Intensivists are used to attempts in the complex body of literature in critical care to identify the 'best' severity of illness measure [12]. A similar, even more extensive, body of literature exists that explores the 'best' quality-of-life instruments [13]. Entire journals are devoted to these questions. There is no single perfect instrument to measure all aspects of health status. Experts debate the responsiveness, validity, clinical significance, and practicability of these instruments in various patient populations. Selecting a general measure-of-health status that has been used extensively, such as the SF (Short Form)-36 or EuroQOL, allows investigators to compare their results with a mature database of patients with many different diseases. Studying measures of function, for example muscle strength, cognitive ability, and psychiatric status, can provide invaluable information for understanding the mechanisms of a reduced health-related quality of life.
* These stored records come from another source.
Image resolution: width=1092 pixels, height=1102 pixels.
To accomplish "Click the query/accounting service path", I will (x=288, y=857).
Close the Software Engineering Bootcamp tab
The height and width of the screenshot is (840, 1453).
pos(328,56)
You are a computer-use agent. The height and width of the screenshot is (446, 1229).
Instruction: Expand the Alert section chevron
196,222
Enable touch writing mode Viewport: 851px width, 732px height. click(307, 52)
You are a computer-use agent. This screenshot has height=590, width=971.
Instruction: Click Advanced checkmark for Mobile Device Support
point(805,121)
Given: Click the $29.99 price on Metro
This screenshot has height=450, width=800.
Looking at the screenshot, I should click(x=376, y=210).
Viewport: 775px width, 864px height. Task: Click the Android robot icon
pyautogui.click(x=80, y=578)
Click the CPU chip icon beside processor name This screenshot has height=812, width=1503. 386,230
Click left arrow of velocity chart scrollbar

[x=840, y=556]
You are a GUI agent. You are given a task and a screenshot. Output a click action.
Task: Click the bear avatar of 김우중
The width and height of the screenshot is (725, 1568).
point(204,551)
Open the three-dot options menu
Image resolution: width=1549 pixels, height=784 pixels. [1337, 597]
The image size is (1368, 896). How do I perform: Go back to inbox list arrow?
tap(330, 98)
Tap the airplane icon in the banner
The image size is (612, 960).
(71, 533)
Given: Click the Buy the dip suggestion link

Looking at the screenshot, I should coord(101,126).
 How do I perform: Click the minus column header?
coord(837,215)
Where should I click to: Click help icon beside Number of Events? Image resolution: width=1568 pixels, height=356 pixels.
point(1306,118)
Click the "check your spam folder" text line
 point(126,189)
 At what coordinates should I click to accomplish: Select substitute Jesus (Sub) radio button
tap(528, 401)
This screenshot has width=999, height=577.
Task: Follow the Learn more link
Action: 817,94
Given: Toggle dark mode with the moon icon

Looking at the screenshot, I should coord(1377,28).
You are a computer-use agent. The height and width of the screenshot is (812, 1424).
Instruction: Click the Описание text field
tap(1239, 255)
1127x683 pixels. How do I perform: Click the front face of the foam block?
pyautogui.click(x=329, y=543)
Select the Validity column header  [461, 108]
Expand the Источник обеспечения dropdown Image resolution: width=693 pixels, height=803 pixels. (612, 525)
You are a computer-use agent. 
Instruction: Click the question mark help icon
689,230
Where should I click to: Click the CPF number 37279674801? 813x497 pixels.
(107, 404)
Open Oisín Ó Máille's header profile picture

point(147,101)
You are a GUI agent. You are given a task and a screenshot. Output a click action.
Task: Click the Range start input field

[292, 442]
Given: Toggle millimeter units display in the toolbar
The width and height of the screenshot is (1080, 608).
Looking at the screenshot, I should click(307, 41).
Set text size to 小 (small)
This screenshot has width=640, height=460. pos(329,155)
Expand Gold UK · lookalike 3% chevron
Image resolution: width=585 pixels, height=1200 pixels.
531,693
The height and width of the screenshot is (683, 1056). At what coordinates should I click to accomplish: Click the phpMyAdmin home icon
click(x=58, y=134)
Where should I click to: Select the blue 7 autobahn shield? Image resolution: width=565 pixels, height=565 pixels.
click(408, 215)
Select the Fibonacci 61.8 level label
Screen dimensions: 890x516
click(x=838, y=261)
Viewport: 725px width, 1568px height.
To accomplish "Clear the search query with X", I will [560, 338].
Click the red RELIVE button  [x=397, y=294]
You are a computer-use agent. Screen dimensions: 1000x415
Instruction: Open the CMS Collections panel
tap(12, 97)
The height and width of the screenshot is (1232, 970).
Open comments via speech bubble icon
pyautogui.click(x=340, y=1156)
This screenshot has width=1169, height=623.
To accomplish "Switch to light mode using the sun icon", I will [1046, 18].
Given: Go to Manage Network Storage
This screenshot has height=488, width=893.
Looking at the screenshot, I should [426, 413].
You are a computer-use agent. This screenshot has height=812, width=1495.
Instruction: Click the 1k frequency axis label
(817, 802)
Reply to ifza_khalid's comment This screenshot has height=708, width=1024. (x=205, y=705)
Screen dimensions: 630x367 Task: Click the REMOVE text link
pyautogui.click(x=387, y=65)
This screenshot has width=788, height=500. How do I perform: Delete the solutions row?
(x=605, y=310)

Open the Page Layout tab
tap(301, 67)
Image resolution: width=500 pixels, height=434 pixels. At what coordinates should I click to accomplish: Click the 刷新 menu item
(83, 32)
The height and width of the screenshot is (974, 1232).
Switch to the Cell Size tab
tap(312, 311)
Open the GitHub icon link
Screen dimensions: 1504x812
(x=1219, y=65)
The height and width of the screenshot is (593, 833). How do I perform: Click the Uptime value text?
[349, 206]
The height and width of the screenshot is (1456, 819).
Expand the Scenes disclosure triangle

Investigators interested in establishing the cost-utility of a therapy should use a health status measure that can be converted to patient utilities.

Where do we go from here?

Reducing the long-term impairment associated with critical illness presents a set of new challenges to clinicians in the ICU. We need more information on the natural history of functional impairment after critical illness. We need association studies that link factors before, during, and after treatment in the ICU with health status. Continuing clinical trials in critical care can provide this information on risk factors by including long-term follow-up for survival and quality of life in their data collection. In the very near future we should expect clinical trials exploring the effects of ICU and post-ICU interventions targeted at improving quality of life after intensive care.